Braised meatballs are a rewarding way to get into the kitchen and do some real cooking that ends in a great-tasting meal. Perfect for feeding the kids or as a meal for special guests the only thing you won’t need to worry about is leftovers from this recipe. There won’t be any.
Recipe for Braised Meatballs
Have you ever dreamed about food? It happens to me more and more often and not just at night. I’m talking daydreams. I know this recipe has been lingering in my mind lately. I could sense them. I could feel them. Today while working my day job I started to envision them. Then, later this evening I could taste them, not in my dreams but in my kitchen with my family.
Perhaps just as bothersome as the constant thoughts of creating new and different dishes, are the near obsessions I am experiencing with the cooking technique du jour. Lately, it’s been braising, the method of combining dry and moist heats, usually by searing and then finishing in a sauce while covered. Having a love for meatball recipes and braising, this recipe is the perfect marriage of the two.
I always thought of braising as starting with a seer on the stovetop and finishing in a covered vessel in the oven. Guess what, not with this recipe for meatballs. It’s the other way around. They bake for a bit in the oven and then finish on the stove, in a rich red wine and beef broth gravy. Sound good? It is beyond that.
Ingredients for These Braised Meatballs
A few nights ago, our friend Paola (from our acclaimed Viva Italia Collection) was over for dinner, along with her family. Over dinner, I asked her if she uses seasoned breadcrumbs in her meatballs. Silly Dan. The answer, of course, was a resounding, “No, no, no.” (Think Amy Winehouse.)

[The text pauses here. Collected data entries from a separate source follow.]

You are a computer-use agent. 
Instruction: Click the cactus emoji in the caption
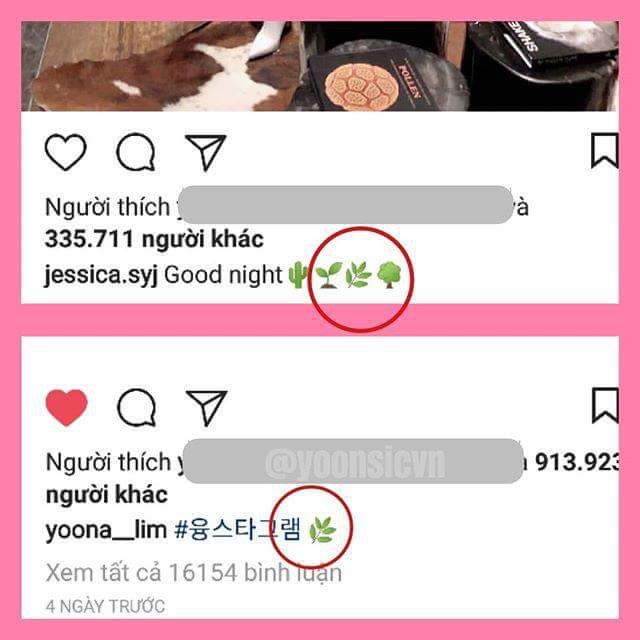tap(298, 275)
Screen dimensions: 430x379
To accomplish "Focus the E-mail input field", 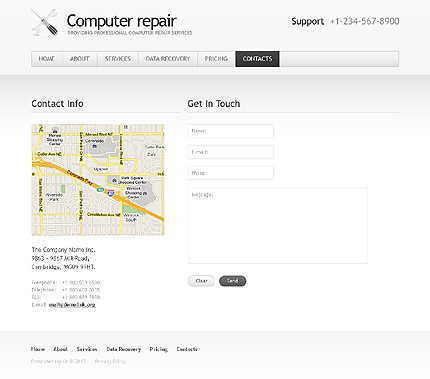I will 231,152.
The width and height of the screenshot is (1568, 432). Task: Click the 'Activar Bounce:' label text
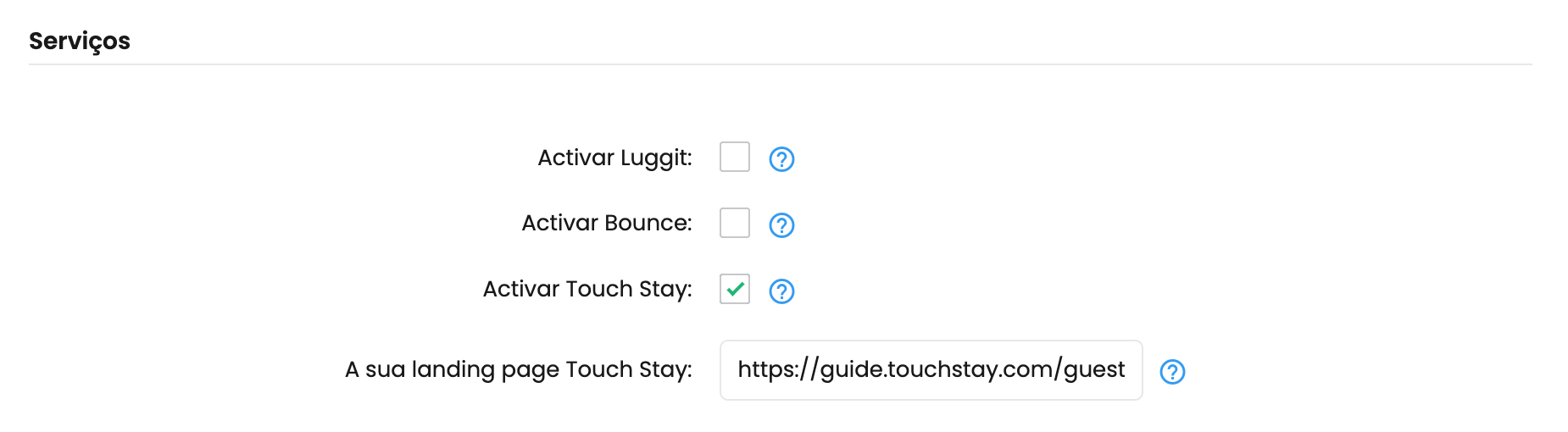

Taking a cue from my Italian friend, there is milk-soaked day-old bread in these babies. No seasoned breadcrumbs. Instead, some fresh savory sage, a little garlic, some parsley, and seasoning. And the holy trinity of meatball ingredients: Beef. Pork. And Veal.
Our 10-year-old twins nearly licked their plates after eating these meatballs. I know they wanted to but instead, they mopped up the gravy remnants with bread. Don’t tell them but just this once I wouldn’t have minded if they had indeed licked their plates. These savory braised meatballs are that good.
As a little bonus, take a look at this recipe from Epicurious for How to Make Breadcrumbs.
More of our Great Meatball Recipes
- Five minutes to prep and 45 minutes to cook is all it takes for this inexpensive and convenient family meal.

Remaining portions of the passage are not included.